( ESNUG 550 Item 6 ) -------------------------------------------- [05/22/15]

Subject: BRCM engineer evals Ausdia Timevision for STA constraints cleanup

> Our management decided we had to clean up and streamline our flow.  They
> required us to benchmark our 7 SDC constraints tools in order to pare it
> down to 1 or possibly 2 tools. ...  After those first cuts, we decided to
> proceed benchmarking Fishtail, Ausdia, Excellicon and Atrenta. ...
>
>     - "User evals Fishtail, Ausdia, Atrenta, Excellicon, Blue Pearl"
>        http://www.deepchip.com/items/0537-01.html


From: [ Mehul Mistry of Broadcom ]

Hi, John,

I work for Broadcom in chip integration in our Network Switching group.

I wanted to provide user feedback on how we use Ausdia Timevision for STA
and constraints clean up at the fullchip RTL level.


BACKGROUND

Our chips are massive and complex.  Typically the designs we implement are
100 M+ insts (and close to 1 B gates), have 1000+ clocks & generated clocks,
many complex IP blocks delivered by globally spread out design teams, and
multiple different modes of operation.

Our fullchip STA work involves two major tasks:

  1. Constraints Development
  2. Timing Closure

The constraints development phase is very challenging for SoC's of our size
and complexity.  It takes time to grasp the various clock domains, inter-IP
interactions, design mode settings etc. to develop a robust, clean set of
signoff constraints.  And if this is lacking, it directly has a negative
impact on our timing closure phase.

In our PrimeTime flow, fullchip STA work used to start when a fullchip
gate-level database (netlists or ETM's + spef's) was released and available.
And when this happened, the primary focus of the project team & management
immediately shifted to the "Timing Closure" phase -- somehow we had to
achieve timing closure and tapeout this chip!

This work flow created a lot of pressure on the fullchip STA team to:

  - quickly analyze root-cause issues on timing paths with negative slack.
  - provide feedback to the backend and IP teams.
  - look into inter-IP timing paths etc.

During this chaotic, fast moving process, the fullchip STA team was often
identifying and fixing constraint issues on the fly -- being totally in a
"reactive" mode.  There was no time or very little time available to really
focus solely on constraints development.

This led to multiple, incremental constraint releases, resulting in numerous
P&R and STA iterations, using more compute severs/licenses.  Overall, it
caused a negative impact on schedule, resources, and QoR. 


WASTING 2 TO 3 MONTHS

After several brutal fullchip timing closure & tapeout cycles, we decided to
take a step back, and think about how to improve our constraints development
process.  What we realized is that as soon as a fullchip RTL snapshot is
released, the functional verification team gets going right away.  However,
the fullchip STA/integration team can't start working until a gate-level
netlist is available which links correctly in PrimeTime.  This typically
takes 2 to 3 months, since it involves putting together a fullchip gate
database, and trying to link it cleanly with several IP blocks which have to
go through synthesis, etc.

In effect, 2 to 3 months are wasted after a RTL snapshot is released, when
nothing meaningful is done for fullchip STA and constraints. 

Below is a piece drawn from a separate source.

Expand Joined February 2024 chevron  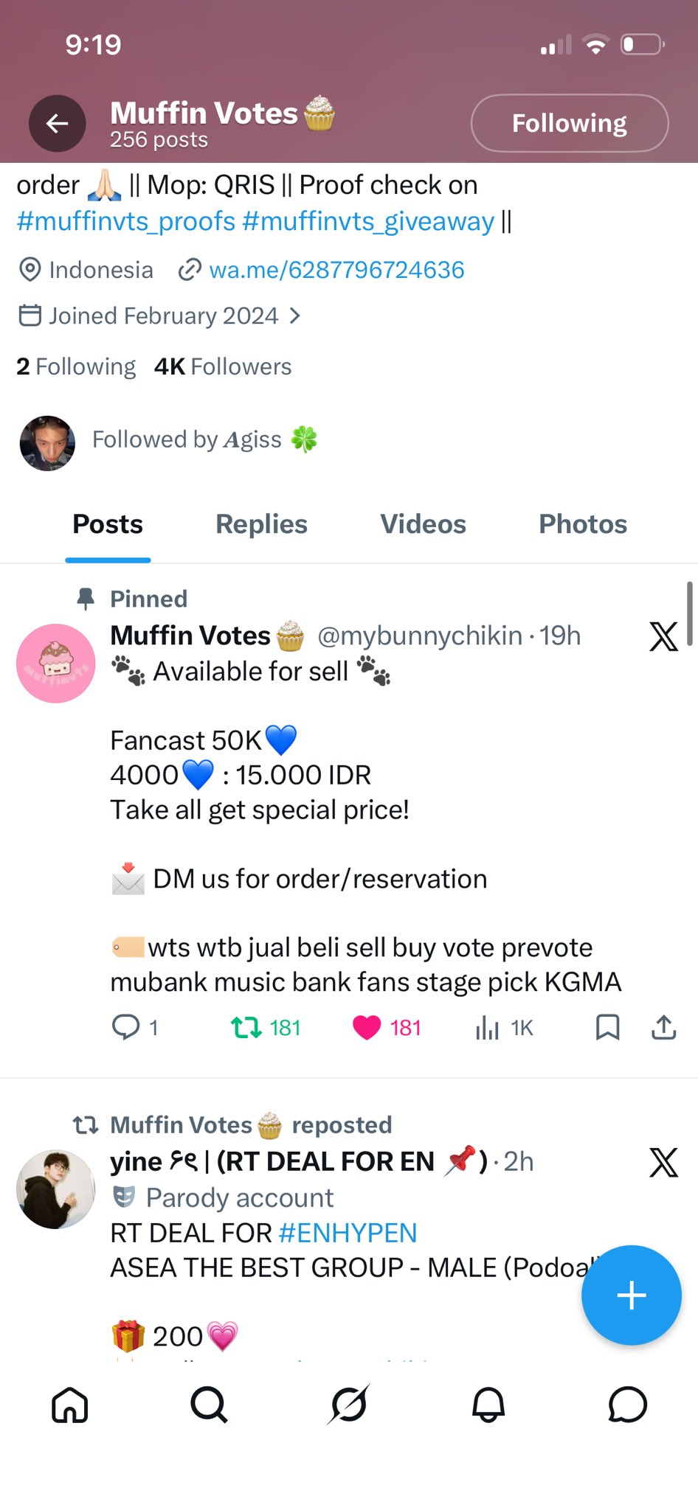click(x=295, y=316)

OUR AUSDIA TIMEVISION FLOW

We wanted to start "constrainsts development" right after an RTL snapshot is
released, instead of wasting those 2 to 3 months.

The basic "Timevision" fullchip RTL flow we deployed was:

    1. Load fullchip RTL from a flist.  This already exists and used by
       verification teams. 

    2. Load .lib models for all non-synthesizable logic (IO pads, memory
       macros, phys etc.

    3. Elaborate & Link the fullchip design

    4. Read basic toplevel constraints, such as primary clock defined at
       top level ports, PLL output etc. 

    5. Read block-level / IP constraints if they were available.  We do
       a "current_instance" for each block instantiation, and read the
       Block / IP constraints used for synthesis/P&R using (block instance
       prefix I used wherever applicable).  Primary clock etc. are ignored,
       since they come from the top level constraints.  Our block / IP
       constraints have if/else constructs which make sure that depending
       on some variable settings, these constraints can be either read
       in the block/IP context or fullchip context.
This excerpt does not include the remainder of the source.